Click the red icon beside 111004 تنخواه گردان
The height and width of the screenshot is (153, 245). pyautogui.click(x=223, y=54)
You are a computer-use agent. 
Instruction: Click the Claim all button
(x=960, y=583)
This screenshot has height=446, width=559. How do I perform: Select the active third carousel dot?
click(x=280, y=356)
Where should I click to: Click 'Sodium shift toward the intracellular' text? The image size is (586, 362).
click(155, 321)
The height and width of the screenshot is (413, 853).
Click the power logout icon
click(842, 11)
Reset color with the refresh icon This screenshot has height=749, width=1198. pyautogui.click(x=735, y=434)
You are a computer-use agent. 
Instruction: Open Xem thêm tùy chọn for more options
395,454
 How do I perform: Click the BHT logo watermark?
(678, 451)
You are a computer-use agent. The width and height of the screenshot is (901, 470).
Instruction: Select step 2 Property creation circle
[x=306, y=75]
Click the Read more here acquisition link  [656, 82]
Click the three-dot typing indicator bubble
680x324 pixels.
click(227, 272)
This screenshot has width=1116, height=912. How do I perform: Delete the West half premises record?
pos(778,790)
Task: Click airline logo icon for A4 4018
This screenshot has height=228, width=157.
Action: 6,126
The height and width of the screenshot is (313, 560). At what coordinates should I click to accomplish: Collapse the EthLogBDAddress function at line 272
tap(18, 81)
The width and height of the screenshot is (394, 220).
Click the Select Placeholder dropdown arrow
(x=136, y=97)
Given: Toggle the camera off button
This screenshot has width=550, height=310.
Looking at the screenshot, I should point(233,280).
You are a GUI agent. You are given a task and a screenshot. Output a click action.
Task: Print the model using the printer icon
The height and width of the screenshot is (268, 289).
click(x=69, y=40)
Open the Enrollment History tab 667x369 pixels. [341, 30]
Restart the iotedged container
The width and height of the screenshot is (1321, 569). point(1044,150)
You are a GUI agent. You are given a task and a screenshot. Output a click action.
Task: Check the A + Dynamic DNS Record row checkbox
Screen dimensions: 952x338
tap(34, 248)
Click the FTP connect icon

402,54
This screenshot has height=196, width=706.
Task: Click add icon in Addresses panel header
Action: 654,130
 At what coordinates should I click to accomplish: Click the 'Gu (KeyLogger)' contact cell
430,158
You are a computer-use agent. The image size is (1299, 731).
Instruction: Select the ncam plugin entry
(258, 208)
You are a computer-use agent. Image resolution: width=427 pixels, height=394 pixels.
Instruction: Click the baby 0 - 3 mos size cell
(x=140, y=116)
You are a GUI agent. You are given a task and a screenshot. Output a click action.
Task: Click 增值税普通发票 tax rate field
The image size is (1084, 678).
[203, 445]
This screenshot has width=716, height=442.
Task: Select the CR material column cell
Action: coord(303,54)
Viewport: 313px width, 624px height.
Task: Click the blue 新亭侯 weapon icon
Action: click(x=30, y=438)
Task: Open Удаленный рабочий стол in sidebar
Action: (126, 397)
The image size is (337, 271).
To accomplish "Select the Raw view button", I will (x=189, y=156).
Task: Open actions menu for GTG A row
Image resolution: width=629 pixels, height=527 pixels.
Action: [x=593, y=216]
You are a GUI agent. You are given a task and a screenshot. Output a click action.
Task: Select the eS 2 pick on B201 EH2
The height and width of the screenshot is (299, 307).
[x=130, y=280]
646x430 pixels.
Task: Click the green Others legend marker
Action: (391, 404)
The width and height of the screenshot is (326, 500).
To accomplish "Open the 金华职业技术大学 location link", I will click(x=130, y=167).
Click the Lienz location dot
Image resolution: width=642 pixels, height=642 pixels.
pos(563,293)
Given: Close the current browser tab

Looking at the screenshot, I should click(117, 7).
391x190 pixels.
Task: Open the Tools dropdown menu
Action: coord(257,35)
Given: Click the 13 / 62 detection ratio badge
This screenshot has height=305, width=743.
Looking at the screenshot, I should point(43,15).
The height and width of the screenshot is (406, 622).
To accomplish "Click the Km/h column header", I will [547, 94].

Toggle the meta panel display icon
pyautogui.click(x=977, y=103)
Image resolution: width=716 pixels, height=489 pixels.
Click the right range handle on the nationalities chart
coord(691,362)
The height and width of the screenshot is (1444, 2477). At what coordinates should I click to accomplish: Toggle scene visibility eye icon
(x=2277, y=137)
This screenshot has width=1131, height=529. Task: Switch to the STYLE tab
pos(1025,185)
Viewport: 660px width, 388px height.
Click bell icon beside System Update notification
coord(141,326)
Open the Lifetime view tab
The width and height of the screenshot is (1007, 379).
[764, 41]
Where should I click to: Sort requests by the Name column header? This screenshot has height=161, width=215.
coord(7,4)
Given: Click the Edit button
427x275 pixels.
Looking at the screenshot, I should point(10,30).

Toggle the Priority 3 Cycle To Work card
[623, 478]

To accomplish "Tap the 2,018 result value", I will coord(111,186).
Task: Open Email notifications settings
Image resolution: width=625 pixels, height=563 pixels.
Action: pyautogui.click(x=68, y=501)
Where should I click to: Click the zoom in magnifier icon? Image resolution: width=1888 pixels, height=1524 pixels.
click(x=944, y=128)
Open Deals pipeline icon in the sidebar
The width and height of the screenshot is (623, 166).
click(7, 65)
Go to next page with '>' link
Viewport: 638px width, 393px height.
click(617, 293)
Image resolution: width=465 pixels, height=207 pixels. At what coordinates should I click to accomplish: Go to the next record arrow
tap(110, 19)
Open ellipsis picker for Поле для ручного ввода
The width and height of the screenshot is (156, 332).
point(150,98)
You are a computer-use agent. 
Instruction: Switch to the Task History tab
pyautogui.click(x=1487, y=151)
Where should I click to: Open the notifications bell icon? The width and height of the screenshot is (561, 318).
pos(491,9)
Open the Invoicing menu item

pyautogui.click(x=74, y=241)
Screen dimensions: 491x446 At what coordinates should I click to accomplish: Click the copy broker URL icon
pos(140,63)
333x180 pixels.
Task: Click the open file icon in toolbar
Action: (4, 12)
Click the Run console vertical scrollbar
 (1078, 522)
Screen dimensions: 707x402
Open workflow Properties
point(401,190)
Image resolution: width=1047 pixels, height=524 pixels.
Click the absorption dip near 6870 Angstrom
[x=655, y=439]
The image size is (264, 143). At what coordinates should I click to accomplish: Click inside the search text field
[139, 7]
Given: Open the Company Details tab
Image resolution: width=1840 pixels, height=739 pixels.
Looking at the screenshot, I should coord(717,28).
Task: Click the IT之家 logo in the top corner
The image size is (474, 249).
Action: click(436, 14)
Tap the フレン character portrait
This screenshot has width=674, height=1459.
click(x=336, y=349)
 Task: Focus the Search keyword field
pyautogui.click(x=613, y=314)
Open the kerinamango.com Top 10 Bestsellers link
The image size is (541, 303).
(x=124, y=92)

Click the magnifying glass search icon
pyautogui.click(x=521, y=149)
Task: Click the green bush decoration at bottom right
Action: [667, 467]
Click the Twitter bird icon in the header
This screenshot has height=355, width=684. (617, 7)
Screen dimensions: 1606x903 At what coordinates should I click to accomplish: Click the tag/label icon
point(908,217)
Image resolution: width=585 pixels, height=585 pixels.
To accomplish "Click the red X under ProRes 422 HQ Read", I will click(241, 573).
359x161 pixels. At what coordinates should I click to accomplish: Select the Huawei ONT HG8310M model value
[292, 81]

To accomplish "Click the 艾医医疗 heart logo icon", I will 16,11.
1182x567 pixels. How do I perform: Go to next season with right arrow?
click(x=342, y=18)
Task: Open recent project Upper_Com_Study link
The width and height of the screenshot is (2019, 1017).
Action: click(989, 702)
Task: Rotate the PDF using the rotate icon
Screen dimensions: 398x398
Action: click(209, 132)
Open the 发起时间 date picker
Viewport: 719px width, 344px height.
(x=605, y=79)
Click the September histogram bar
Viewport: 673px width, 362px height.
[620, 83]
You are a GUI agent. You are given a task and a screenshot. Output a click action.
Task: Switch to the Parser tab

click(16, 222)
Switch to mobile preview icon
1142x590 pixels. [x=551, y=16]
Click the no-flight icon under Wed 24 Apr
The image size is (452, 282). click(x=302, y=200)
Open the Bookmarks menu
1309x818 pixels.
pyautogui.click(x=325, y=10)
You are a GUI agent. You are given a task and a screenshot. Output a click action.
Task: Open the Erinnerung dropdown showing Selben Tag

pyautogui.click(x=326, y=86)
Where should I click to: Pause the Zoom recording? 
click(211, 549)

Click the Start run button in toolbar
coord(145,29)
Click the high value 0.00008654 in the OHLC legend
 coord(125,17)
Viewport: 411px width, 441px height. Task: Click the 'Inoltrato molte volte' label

#####

Requirements: Can you lay out the part of the records that opens with the line containing "Image resolution: width=585" and closes with the line containing "pyautogui.click(x=325, y=10)" as a Markdown table with the columns Row and Line, one row per line and blank lines left out?

Exercise solution:
| Row | Line |
|---|---|
| 1 | Image resolution: width=585 pixels, height=585 pixels. |
| 2 | To accomplish "Click the red X under ProRes 422 HQ Read", I will click(241, 573). |
| 3 | 359x161 pixels. At what coordinates should I click to accomplish: Select the Huawei ONT HG8310M model value |
| 4 | [292, 81] |
| 5 | To accomplish "Click the 艾医医疗 heart logo icon", I will 16,11. |
| 6 | 1182x567 pixels. How do I perform: Go to next season with right arrow? |
| 7 | click(x=342, y=18) |
| 8 | Task: Open recent project Upper_Com_Study link |
| 9 | The width and height of the screenshot is (2019, 1017). |
| 10 | Action: click(989, 702) |
| 11 | Task: Rotate the PDF using the rotate icon |
| 12 | Screen dimensions: 398x398 |
| 13 | Action: click(209, 132) |
| 14 | Open the 发起时间 date picker |
| 15 | Viewport: 719px width, 344px height. |
| 16 | (x=605, y=79) |
| 17 | Click the September histogram bar |
| 18 | Viewport: 673px width, 362px height. |
| 19 | [620, 83] |
| 20 | You are a GUI agent. You are given a task and a screenshot. Output a click action. |
| 21 | Task: Switch to the Parser tab |
| 22 | click(16, 222) |
| 23 | Switch to mobile preview icon |
| 24 | 1142x590 pixels. [x=551, y=16] |
| 25 | Click the no-flight icon under Wed 24 Apr |
| 26 | The image size is (452, 282). click(x=302, y=200) |
| 27 | Open the Bookmarks menu |
| 28 | 1309x818 pixels. |
| 29 | pyautogui.click(x=325, y=10) |